»»

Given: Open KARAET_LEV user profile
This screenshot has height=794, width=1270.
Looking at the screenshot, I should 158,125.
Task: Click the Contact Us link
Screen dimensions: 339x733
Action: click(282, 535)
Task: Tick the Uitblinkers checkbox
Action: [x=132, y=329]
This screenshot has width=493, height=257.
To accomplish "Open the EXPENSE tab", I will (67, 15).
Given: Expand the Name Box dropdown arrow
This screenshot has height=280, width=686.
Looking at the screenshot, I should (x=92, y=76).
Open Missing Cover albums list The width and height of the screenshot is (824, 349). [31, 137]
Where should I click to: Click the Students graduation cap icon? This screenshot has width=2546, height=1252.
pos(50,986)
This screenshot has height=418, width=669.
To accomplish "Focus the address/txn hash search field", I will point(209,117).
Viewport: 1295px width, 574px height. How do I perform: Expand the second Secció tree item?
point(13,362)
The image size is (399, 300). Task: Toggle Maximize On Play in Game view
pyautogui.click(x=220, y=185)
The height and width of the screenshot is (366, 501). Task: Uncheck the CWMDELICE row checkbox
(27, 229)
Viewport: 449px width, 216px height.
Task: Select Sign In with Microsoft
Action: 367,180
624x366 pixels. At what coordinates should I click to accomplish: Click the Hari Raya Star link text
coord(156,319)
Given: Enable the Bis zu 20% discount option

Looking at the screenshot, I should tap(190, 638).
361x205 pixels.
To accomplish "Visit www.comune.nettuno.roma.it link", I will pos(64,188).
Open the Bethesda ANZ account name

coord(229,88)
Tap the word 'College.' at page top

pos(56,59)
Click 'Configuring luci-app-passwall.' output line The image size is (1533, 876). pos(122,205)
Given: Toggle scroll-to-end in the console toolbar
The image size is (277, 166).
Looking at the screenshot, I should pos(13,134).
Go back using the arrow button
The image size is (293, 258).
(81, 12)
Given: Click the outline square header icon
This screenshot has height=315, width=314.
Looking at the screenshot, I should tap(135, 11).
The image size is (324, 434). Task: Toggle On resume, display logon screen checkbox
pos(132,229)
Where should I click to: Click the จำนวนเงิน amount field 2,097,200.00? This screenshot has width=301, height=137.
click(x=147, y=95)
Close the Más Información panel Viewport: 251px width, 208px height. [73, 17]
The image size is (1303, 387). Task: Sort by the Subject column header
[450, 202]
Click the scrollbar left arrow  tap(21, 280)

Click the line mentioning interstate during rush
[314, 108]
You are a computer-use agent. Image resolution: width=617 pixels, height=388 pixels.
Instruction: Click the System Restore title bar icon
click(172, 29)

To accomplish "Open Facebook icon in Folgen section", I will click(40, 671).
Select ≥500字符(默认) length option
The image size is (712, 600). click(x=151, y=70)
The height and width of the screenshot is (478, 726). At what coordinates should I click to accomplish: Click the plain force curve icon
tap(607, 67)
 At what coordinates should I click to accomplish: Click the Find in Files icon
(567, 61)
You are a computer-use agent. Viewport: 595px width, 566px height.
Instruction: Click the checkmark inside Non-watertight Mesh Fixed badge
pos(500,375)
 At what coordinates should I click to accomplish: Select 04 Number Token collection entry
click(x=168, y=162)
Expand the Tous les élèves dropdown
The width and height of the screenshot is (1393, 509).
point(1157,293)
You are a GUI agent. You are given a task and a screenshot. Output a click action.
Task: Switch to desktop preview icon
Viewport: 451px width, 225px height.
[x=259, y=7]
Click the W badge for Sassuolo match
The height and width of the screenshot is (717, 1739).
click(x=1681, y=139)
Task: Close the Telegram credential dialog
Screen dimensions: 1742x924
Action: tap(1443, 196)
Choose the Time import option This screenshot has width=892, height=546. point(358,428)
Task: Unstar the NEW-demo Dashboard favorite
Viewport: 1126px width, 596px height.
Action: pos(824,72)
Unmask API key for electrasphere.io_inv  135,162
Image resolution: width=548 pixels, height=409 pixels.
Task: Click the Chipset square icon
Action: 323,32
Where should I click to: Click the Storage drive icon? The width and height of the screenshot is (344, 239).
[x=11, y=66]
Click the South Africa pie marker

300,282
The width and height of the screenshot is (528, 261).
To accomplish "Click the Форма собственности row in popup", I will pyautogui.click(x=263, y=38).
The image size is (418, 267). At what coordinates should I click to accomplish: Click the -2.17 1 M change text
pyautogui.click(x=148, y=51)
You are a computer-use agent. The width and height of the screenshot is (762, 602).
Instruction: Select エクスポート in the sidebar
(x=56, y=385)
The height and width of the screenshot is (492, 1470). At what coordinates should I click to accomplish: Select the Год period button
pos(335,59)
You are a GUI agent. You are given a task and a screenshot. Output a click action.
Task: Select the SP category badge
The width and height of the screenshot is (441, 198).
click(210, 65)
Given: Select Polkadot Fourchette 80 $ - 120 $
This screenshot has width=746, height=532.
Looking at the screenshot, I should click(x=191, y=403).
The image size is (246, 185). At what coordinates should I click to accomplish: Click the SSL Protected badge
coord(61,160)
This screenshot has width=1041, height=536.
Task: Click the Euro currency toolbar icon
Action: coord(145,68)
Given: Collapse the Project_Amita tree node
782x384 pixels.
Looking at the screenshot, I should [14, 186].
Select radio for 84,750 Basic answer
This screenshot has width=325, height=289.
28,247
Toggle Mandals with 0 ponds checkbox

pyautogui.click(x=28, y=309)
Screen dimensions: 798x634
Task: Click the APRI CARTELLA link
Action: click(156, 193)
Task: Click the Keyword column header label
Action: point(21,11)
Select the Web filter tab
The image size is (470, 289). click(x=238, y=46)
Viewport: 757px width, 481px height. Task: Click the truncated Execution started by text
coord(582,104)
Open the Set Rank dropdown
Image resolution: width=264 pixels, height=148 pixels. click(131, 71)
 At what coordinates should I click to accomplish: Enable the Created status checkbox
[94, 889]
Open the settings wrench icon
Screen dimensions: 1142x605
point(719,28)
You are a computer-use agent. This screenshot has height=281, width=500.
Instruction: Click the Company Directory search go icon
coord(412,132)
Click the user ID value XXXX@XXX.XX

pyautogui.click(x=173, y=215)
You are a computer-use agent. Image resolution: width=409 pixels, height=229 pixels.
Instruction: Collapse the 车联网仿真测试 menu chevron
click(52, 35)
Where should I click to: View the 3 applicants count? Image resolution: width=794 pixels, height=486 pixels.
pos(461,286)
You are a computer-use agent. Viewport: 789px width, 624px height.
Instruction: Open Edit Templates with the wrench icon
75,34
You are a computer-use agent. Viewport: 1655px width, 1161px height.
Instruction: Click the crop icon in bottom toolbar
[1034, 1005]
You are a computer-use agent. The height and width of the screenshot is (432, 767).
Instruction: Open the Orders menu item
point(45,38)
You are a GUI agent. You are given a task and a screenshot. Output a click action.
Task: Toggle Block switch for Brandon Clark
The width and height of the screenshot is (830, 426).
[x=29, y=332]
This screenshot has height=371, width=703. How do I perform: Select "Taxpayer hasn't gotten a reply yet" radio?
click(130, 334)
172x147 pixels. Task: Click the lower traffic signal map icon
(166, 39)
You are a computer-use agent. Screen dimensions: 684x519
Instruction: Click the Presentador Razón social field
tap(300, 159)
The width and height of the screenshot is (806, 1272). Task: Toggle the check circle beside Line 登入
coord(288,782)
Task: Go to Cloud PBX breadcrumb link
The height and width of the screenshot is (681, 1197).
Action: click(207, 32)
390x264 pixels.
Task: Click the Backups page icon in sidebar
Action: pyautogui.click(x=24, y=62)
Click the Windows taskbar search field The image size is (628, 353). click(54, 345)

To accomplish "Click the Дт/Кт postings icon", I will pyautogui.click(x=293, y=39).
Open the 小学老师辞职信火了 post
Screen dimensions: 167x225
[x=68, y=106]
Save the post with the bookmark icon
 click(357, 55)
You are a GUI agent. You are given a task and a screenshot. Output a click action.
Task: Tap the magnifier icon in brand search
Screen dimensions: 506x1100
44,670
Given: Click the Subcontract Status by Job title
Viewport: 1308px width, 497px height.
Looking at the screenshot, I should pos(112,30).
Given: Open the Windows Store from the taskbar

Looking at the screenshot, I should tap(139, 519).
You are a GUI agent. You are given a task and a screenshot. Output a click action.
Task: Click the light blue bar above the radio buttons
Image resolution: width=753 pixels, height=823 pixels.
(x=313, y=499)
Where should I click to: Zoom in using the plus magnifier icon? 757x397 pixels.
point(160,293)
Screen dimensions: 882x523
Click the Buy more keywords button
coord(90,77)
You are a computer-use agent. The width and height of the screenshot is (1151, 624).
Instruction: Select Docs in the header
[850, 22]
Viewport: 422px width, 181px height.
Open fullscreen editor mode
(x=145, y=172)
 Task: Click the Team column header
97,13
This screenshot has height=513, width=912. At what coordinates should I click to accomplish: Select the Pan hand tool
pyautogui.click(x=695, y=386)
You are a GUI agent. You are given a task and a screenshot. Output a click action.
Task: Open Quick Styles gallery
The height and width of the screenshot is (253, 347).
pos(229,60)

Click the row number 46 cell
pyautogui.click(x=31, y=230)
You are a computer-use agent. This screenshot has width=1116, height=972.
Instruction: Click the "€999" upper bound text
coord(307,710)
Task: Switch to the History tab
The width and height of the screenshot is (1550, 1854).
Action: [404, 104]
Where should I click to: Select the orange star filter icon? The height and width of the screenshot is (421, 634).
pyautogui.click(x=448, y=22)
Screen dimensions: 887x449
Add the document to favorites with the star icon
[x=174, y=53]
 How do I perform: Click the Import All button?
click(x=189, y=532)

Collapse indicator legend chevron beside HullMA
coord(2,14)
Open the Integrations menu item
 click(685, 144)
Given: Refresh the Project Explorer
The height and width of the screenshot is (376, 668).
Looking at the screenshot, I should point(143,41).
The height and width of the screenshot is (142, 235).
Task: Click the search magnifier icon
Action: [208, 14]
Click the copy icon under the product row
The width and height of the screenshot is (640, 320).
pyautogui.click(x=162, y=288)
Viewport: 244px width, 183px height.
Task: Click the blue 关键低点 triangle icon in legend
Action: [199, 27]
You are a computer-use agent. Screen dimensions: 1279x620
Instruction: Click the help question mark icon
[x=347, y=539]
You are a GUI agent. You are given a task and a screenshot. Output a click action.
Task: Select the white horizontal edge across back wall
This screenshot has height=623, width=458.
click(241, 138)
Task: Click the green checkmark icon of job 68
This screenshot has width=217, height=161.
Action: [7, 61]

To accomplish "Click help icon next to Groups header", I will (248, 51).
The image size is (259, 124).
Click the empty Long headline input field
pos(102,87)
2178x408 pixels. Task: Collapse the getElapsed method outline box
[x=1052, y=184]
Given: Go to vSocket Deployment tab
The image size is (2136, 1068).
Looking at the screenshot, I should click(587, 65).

««

What is needed:
Please report every line among the entries that includes "Close".

Exercise response:
Close the Más Información panel Viewport: 251px width, 208px height. [73, 17]
Task: Close the Telegram credential dialog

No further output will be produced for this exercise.